双子は手を貸す気はなさそうだし、あの二人にどうのこうのできるとも思えない。となると、白羽の矢が立つのは俺しかいないのであった。
俺はアーサーの前に膝をつき、目線の高さを合わせてやる。うるうると涙に濡れた瞳が痛々しい。よくよく見れば目が充血して、顔も真っ赤だ。もしかして……。
「ちょっとごめんね~」
「いや~!」
「よしよし、どれどれ」
ぐいん、と全力で身体を反らすアーサー。いやいやいや、倒れちゃうから、頭打っちゃうから。その姿を見てオズがハラハラしているのが見える。大丈夫だって、ちゃんと保護するから。
突っ張る腕を無視してアーサーのおでこに手を当ててやる。いや、あっっっつ!
「こりゃひどい」
「うううう~」
「よしよし、辛かったね」
暴れてじたばたするのを無視して抱き上げてやる。腕の中に閉じ込めた小さな身体からは、どこからそのエネルギーが発生するのかと不思議に思ってしまう程の熱が発散されていた。
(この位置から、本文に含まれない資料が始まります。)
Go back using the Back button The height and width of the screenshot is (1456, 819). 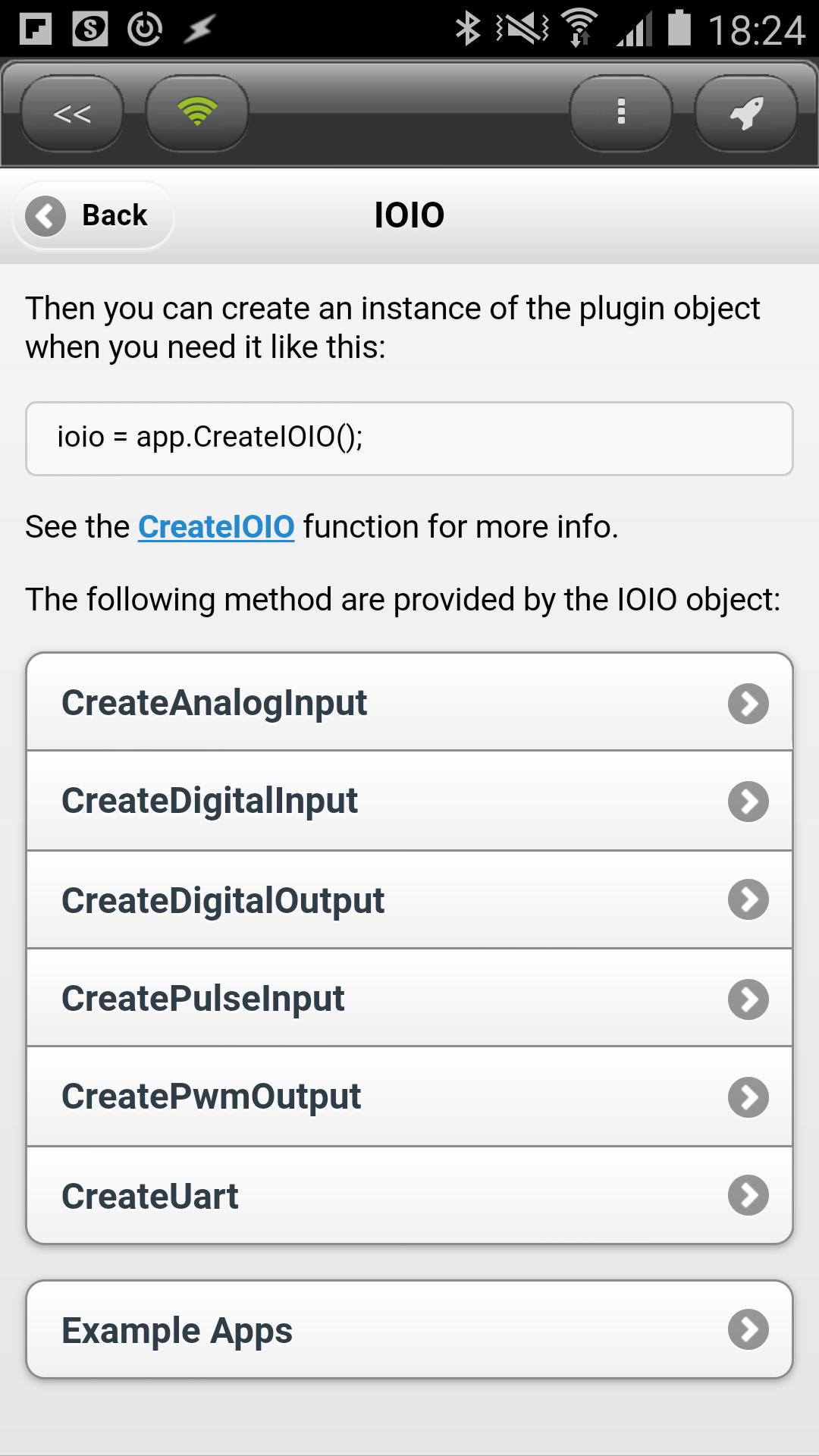tap(93, 216)
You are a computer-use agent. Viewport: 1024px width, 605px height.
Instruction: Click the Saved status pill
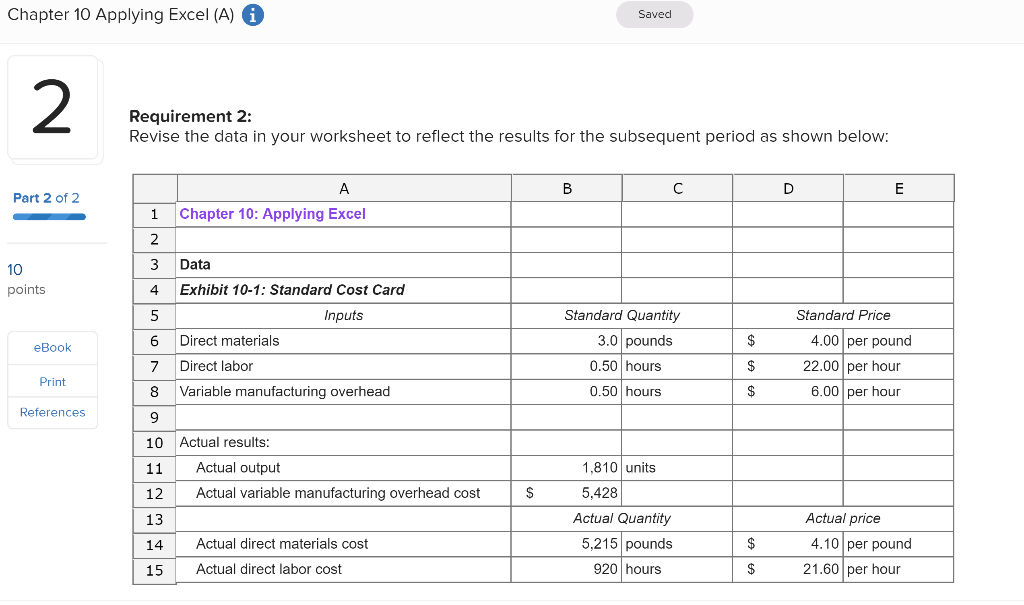pos(654,14)
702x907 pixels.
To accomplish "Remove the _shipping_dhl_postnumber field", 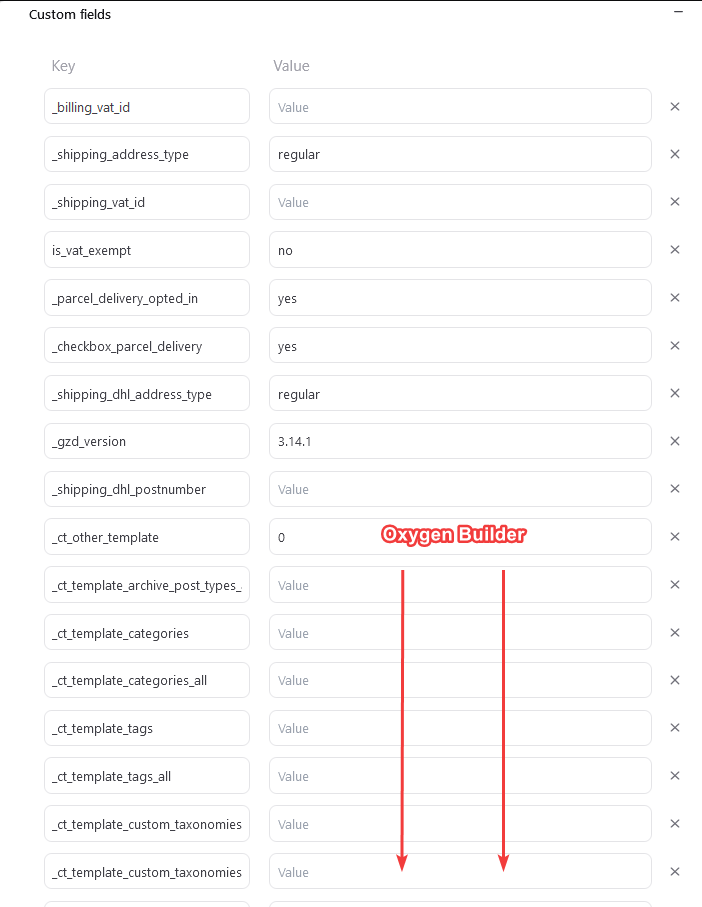I will (x=675, y=489).

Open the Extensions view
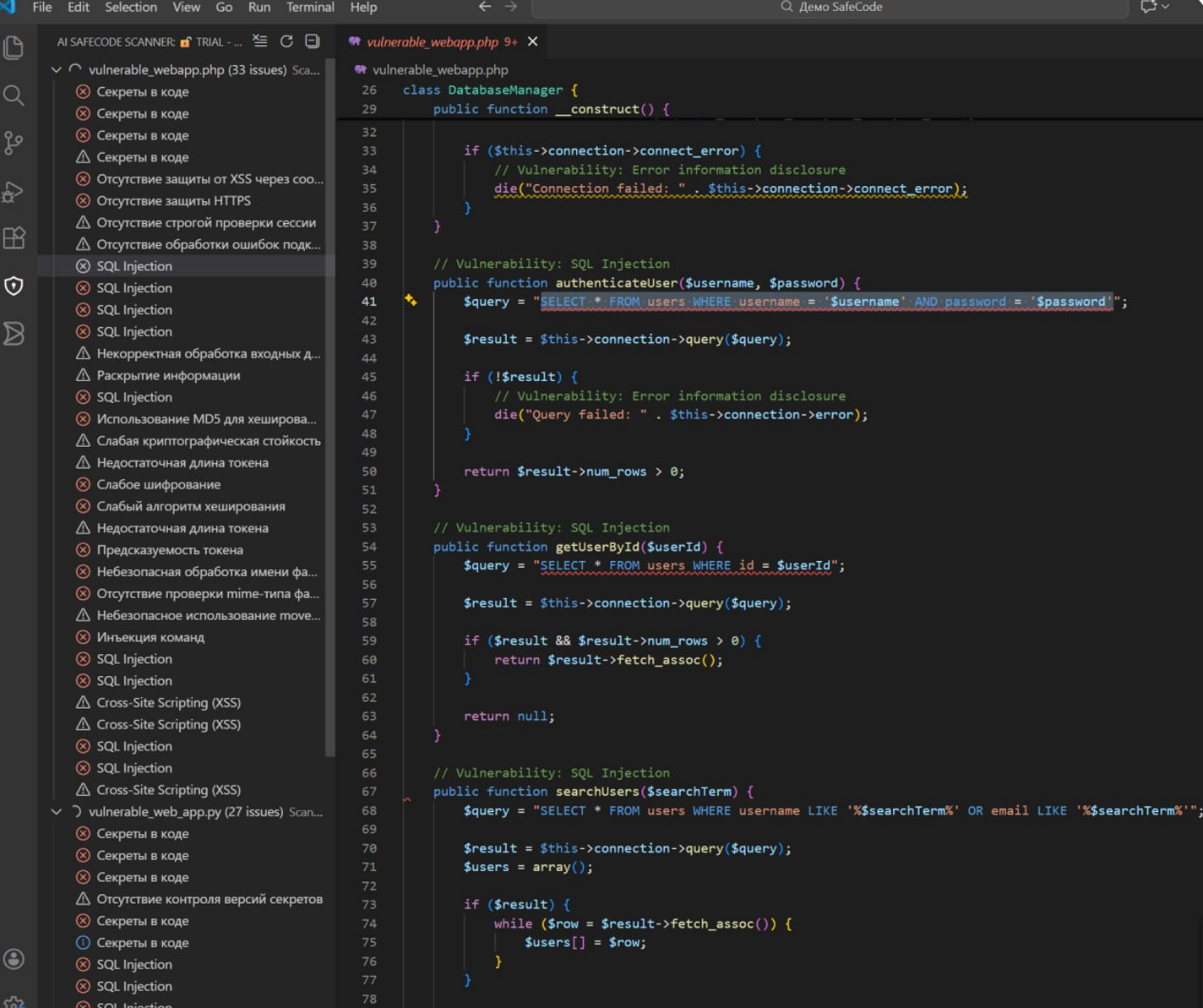[14, 238]
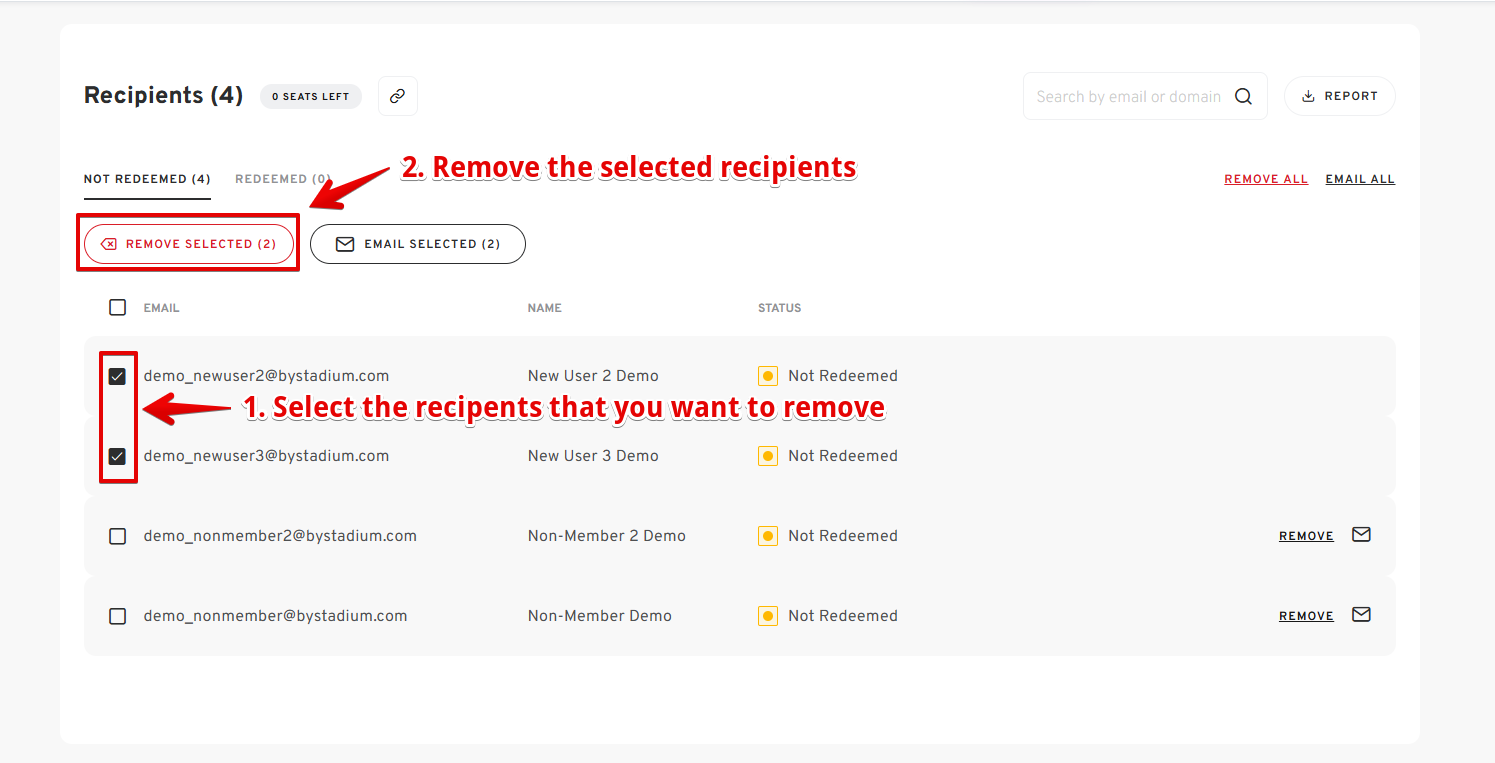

とどのつまりは体調不良の延長である。熱が高すぎて気持ち悪くて落ち着かないのだろう。小さな子どもはそのやり過ごし方がわからなくて暴れているのだ。可哀そうに、これだけ高熱ならさぞ辛いことだろう。早いところ楽にしてやろうと、額にぴ、と指をあてる。
「すぐに良くなるからね。《ポッシデオ》」
「んん」
むずかるように、アーサーがふるふると首を振る。落ち着かなさそうに腕の中でうごうごと暴れていたが次第にくたりと力が抜けていき、最後にはすうすうと寝息を立て始める。俺の肩に頭を預けて、口からたらりとよだれを垂らしているが、まあ、いいよ。洗えばすむしね。
「何をした」
「眠らせただけだよ」
「アーサーは……」
「体調がね、悪かったみたい」
「そうか……」
「そんな顔するなって、大丈夫だから」
「そんな顔じゃって。わかる? ホワイトちゃん」
「わからんのう、スノウちゃん」
「お二人はいつもそれですね」
アーサーの背を、なだめるようにとんとんと優しく叩いてやりながら、後ろを振り返る。双子は互いに見つめあい、くすりと笑ってこちらに向き直る。
「オズちゃんの表情がわかるのなんて」
「アーサーとお主くらいじゃよ」
「あなた方が拾ってきた子どもでしょうに。愛が足りないんじゃないですか? 随分図体でかくなりましたけど」
「あ、ひどぉい!」
「フィガロちゃんがいじめる!」
よよよ、と泣き真似をする、齢数千年の老魔法使いたち。恥ずかしくないのだろうか。はあ、とひとつため息をつき、見た目子どもの大人たちに背を向ける。
「オズ、看病の仕方を教えるから来て」
「ああ」
「いつでも俺がそばにいられるわけじゃないんだから、お前ひとりでも対処できるようにするんだからな」
「…………」
「返事」
「わかった」
「よろしい」
「お兄ちゃんじゃな」
「お兄ちゃんじゃのう」
後ろで茶々を入れている双子は無視だ。ふうふうと辛そうな息をあげているアーサーを早く楽にしてやるべきだろう。足早に寝室へと向かう。
アーサーが元気になったらきっと、身体が思い通りにいかない鬱憤を、俺らに八つ当たりをしてしまったことをすごく気にするだろう。素直ないい子だもんね。だから、彼の好物をうんと用意して、みんなで食事をしよう。なあに、おいしいものを食べればくよくよした気分もすぐに吹き飛ぶだろう。
オズがこういう情緒的なことを覚えてくれるかどうかはわからないけれども。二千年共にして、あんまり伝わってる気がしないからなあ。
でも、アーサーを拾ってからのこいつは、なんというか、こう。俺や双子からは得られなかった何かを、アーサーから獲得しているように思う。それがこいつを弱くするのか強くするのかはわからないけれども。
願わくば、彼らが心穏やかに過ごせることを、祈っているよ、俺は。